## WHAT TO DO
Reproduce all of the data that follows, character for character.

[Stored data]
* * * * *
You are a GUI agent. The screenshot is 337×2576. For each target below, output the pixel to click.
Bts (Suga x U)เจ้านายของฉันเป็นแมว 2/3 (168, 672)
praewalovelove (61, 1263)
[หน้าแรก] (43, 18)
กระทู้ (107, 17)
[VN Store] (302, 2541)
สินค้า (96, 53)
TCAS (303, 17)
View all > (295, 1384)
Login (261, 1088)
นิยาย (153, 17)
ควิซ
* * * * *
## RESPONSE TO THIS TASK
You are a GUI agent. The screenshot is 337×2576. For each target below, output the pixel to click.
Bts (Suga x U)เจ้านายของฉันเป็นแมว 2/3 (168, 672)
praewalovelove (61, 1263)
[หน้าแรก] (43, 18)
กระทู้ (107, 17)
[VN Store] (302, 2541)
สินค้า (96, 53)
TCAS (303, 17)
View all > (295, 1384)
Login (261, 1088)
นิยาย (153, 17)
ควิซ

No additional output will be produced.